▶ Task details
List every line below containing "sidebar".

= = = = = = =

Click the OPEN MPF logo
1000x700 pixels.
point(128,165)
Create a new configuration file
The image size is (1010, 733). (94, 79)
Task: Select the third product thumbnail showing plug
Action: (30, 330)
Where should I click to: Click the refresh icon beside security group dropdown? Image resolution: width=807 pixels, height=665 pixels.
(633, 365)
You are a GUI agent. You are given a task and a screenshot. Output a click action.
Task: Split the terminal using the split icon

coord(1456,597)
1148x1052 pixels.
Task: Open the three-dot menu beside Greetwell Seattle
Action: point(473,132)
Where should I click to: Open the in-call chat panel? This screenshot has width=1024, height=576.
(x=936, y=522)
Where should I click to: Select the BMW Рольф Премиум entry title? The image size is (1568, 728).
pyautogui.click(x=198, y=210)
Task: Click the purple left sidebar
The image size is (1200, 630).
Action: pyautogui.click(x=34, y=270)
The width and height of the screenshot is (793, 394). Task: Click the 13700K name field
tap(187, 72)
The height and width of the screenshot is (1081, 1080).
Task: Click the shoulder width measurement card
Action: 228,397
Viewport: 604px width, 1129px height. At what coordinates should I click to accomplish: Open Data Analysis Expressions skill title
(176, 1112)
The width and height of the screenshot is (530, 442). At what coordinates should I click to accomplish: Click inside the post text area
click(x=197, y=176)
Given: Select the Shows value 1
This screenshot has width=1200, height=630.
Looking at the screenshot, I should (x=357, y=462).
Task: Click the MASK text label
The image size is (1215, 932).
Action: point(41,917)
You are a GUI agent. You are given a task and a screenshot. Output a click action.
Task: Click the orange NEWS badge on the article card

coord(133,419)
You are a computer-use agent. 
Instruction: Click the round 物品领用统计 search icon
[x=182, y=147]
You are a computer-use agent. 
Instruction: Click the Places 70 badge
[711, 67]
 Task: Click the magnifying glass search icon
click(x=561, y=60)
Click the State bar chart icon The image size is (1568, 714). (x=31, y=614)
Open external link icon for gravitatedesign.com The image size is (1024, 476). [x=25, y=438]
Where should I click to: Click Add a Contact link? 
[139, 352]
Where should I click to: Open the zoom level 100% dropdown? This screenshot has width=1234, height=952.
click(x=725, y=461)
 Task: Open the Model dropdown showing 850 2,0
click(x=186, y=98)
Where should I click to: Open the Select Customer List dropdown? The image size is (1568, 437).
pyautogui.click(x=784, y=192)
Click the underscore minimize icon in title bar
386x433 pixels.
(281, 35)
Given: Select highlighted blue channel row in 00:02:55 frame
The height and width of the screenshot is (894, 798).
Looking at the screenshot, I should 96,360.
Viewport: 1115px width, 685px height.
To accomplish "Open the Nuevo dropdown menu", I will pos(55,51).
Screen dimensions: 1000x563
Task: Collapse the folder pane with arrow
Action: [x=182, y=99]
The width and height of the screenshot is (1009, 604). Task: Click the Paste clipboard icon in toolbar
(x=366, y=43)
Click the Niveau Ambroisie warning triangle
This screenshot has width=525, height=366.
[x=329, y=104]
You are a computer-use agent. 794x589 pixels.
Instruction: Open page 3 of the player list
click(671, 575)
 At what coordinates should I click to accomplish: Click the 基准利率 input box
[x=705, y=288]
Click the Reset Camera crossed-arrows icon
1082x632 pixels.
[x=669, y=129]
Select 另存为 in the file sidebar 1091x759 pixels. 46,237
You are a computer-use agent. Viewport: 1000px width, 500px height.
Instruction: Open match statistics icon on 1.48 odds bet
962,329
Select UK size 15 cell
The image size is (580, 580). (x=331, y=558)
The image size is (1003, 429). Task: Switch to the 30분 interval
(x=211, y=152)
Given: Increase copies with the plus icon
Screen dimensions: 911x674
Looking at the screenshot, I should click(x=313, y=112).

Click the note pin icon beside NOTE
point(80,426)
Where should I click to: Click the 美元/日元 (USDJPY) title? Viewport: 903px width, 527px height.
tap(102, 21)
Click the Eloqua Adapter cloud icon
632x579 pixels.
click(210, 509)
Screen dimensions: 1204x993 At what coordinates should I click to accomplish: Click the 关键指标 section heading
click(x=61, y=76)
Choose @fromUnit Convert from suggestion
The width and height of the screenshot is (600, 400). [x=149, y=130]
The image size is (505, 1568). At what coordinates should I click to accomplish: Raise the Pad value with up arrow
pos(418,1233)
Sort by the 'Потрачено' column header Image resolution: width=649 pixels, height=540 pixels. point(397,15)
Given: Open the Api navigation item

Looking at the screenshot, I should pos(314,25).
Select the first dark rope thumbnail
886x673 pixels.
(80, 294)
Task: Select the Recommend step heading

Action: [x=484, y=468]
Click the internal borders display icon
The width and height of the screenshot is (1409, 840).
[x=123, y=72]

= = = = = = =

▶ Your solution
Task: Click the purple left sidebar
Select 另存为 in the file sidebar 1091x759 pixels. 46,237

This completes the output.